** Opening INFORMATION SUPPLIED block **
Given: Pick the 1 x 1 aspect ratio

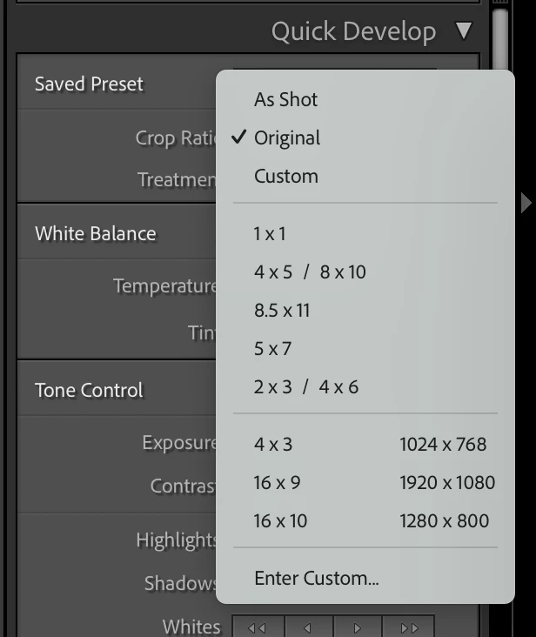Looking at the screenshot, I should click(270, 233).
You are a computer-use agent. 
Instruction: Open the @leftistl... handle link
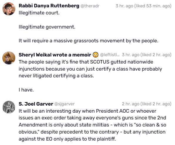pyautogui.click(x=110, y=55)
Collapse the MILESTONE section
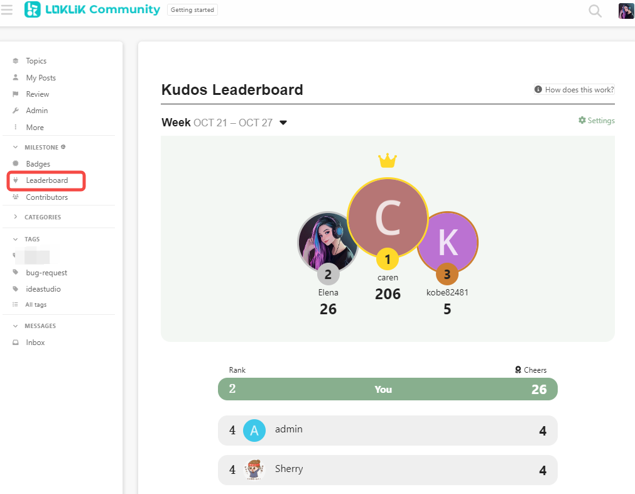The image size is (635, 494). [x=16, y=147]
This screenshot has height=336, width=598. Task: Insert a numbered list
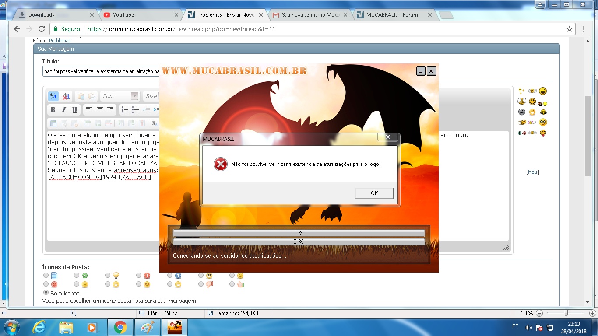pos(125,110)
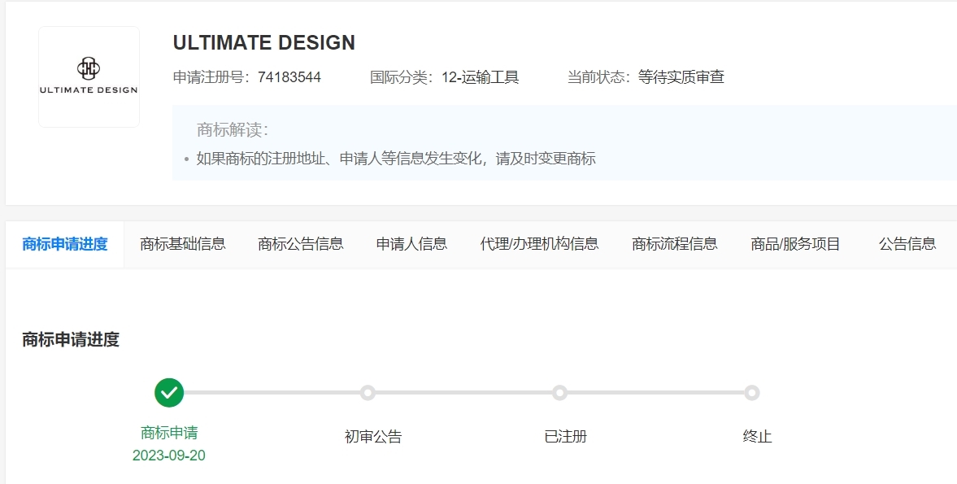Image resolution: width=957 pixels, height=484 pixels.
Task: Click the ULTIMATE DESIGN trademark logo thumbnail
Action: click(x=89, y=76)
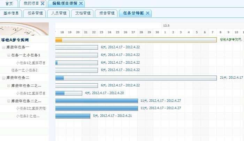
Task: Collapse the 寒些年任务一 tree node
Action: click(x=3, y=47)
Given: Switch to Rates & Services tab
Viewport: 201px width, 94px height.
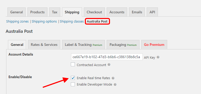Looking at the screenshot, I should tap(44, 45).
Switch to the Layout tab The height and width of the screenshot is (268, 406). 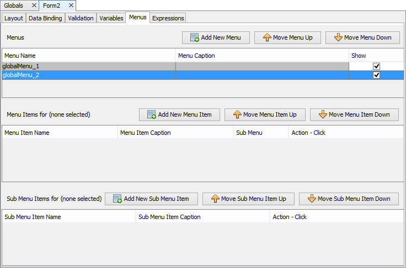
** Closing INFORMATION SUPPLIED block **
▸ **EXERCISE DESCRIPTION**
What you write must match, line for line, the records from the line containing "You are a computer-use agent." through the last line, with every picture left out.

▸ **ANSWER BOX**
You are a computer-use agent. 
Instruction: Open the @leftistl... handle link
pyautogui.click(x=110, y=55)
Collapse the MILESTONE section
The image size is (635, 494). [x=16, y=147]
This screenshot has height=336, width=598. Task: Insert a numbered list
pos(125,110)
Image resolution: width=957 pixels, height=484 pixels.
Task: Click the ULTIMATE DESIGN trademark logo thumbnail
Action: click(x=89, y=76)
Task: Collapse the 寒些年任务一 tree node
Action: click(x=3, y=47)
Given: Switch to Rates & Services tab
Viewport: 201px width, 94px height.
Looking at the screenshot, I should tap(44, 45).
Switch to the Layout tab The height and width of the screenshot is (268, 406). 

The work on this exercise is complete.